Applied Statistics

Simulation for Data Science With R

Image Credit: Doug Buckley of http://hyperactive.to

Image Credit: Doug Buckley of http://hyperactive.to

Hey everyone! I just wanted to give you the heads up on a book project that I’ve been working on (which should be available by Spring 2016). It’s all about using the R programming language to do simulation — which I think is one of the most powerful (and overlooked) tools in data science. Please feel free to email or write comments below if you have any suggestions for material you’d like to have included in it!

Originally, this project was supposed to be a secret… I’ve been working on it for about two years now, along with two other writing projects, and was approached in June by a traditional publishing company (who I won’t mention by name) who wanted to brainstorm with me about possibly publishing and distributing my next book. After we discussed the intersection of their wants and my needs, I prepared a full outline for them, and they came up with a work schedule and sent me a contract. While I was reading the contract, I got cold feet. It was the part about giving up “all moral rights” to my work, which sounds really frightening (and is not something I have to do under creative commons licensing, which I prefer). I shared the contract with a few colleagues and a lawyer, hoping that they’d say don’t worry… it sounds a lot worse than it really is. But the response I got was it sounds pretty much like it is.

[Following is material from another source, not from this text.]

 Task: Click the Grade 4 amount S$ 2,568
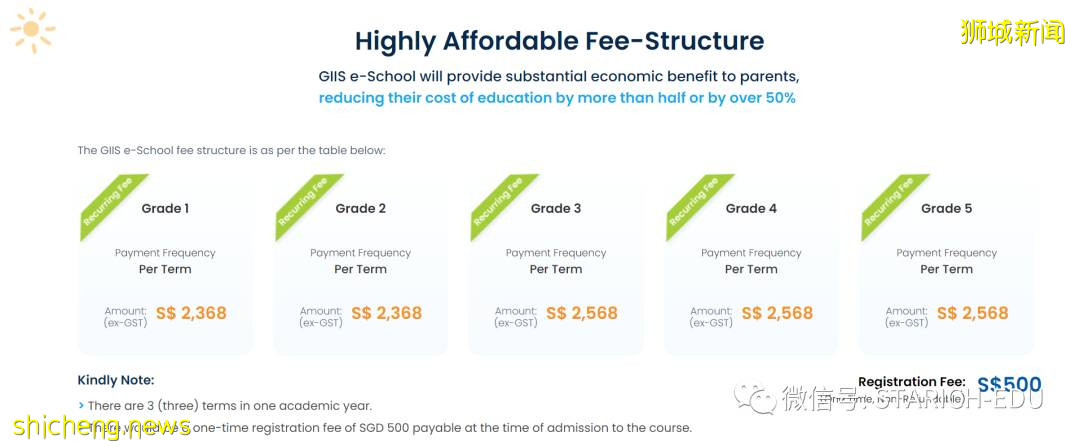tap(777, 314)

While deliberating the past two weeks, I’ve been moving around a lot and haven’t been in touch with the publisher. I got an email this morning asking for my immediate decision on the matter (paraphrased, because there’s a legal disclaimer at the bottom of their emails that says “this information may be privileged” and I don’t want to violate any laws):

If we don’t hear from you, unfortunately we’ll be moving forward with this project. Do you still want to be on board?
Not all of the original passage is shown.